### [Prompt]
Check every line of the data for the string "agent" and copy the ones that have it.

Segment Start: Records for the exercise

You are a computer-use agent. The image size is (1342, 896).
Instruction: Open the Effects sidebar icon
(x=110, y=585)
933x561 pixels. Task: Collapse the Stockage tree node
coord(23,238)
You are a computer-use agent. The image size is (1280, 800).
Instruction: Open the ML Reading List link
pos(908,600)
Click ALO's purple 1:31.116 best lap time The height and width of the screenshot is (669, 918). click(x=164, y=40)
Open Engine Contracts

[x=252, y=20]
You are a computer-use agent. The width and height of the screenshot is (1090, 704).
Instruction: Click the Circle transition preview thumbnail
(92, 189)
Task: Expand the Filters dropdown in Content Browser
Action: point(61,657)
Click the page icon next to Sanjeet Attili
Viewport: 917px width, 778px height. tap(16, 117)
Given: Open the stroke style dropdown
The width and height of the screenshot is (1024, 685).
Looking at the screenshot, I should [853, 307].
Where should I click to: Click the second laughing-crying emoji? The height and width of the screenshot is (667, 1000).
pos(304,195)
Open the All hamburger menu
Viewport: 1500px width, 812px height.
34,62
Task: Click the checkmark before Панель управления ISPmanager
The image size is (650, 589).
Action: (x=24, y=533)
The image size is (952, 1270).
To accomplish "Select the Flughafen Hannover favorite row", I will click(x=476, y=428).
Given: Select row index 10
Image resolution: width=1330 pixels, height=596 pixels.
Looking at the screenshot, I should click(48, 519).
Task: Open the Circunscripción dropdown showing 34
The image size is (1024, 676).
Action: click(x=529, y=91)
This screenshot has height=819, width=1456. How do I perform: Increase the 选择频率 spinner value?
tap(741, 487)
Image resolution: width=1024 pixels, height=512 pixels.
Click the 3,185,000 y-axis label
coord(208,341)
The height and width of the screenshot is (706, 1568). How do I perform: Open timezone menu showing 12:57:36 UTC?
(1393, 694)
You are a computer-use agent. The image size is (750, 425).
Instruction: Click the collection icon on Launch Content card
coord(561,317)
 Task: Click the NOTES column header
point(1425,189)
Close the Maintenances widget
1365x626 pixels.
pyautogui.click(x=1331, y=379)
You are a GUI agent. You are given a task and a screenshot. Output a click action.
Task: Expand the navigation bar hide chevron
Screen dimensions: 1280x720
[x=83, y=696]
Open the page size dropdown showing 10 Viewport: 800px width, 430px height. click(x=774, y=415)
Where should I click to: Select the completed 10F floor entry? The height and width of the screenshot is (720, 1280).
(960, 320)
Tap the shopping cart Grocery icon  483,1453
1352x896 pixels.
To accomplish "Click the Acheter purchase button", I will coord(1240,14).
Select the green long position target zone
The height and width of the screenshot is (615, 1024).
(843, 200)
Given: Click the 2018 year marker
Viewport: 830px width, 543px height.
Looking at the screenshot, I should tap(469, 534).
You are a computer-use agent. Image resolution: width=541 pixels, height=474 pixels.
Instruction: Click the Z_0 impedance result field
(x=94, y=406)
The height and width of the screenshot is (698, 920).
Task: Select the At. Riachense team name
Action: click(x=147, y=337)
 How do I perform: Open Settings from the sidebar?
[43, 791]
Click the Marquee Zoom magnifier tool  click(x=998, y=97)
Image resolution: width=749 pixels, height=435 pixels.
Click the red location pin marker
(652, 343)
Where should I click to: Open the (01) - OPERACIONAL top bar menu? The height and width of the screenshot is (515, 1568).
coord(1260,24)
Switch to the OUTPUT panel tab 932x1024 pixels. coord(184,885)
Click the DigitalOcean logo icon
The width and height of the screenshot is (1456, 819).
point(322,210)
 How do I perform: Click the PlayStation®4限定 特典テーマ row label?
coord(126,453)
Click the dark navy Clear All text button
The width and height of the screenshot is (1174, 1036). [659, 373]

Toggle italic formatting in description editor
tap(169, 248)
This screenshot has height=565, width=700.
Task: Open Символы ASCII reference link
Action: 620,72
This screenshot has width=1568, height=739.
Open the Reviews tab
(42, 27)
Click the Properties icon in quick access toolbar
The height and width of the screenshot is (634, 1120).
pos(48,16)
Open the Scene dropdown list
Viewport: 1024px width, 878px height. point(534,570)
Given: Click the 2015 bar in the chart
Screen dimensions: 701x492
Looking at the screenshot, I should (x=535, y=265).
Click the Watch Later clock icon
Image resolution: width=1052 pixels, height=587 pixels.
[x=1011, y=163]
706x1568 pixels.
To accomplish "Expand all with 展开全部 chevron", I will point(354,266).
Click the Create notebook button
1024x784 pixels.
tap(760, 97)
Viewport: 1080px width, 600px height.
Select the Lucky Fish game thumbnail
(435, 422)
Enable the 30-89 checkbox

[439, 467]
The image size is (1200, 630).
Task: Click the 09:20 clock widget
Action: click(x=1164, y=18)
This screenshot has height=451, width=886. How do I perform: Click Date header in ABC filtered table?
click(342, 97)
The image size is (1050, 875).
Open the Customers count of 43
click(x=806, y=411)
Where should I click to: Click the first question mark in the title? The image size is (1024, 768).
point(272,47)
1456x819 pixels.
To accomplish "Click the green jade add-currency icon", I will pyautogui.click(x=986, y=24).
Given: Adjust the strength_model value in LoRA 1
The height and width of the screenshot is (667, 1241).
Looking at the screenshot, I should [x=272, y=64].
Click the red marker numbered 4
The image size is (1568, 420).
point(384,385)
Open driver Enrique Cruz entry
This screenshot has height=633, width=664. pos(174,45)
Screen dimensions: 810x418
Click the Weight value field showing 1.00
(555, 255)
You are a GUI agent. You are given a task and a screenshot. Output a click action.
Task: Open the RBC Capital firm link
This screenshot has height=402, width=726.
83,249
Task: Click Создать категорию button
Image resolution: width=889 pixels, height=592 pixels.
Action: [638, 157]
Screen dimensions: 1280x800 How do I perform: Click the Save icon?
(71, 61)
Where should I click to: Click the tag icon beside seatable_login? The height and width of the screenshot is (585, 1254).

Segment End: Records for the exercise

### [Reply]
You are a computer-use agent. The image size is (1342, 896).
You are a computer-use agent. The image size is (1280, 800).
You are a computer-use agent. The width and height of the screenshot is (1090, 704).
You are a computer-use agent. The image size is (750, 425).
You are a GUI agent. You are given a task and a screenshot. Output a click action.
You are a computer-use agent. Image resolution: width=541 pixels, height=474 pixels.
You are a GUI agent. You are given a task and a screenshot. Output a click action.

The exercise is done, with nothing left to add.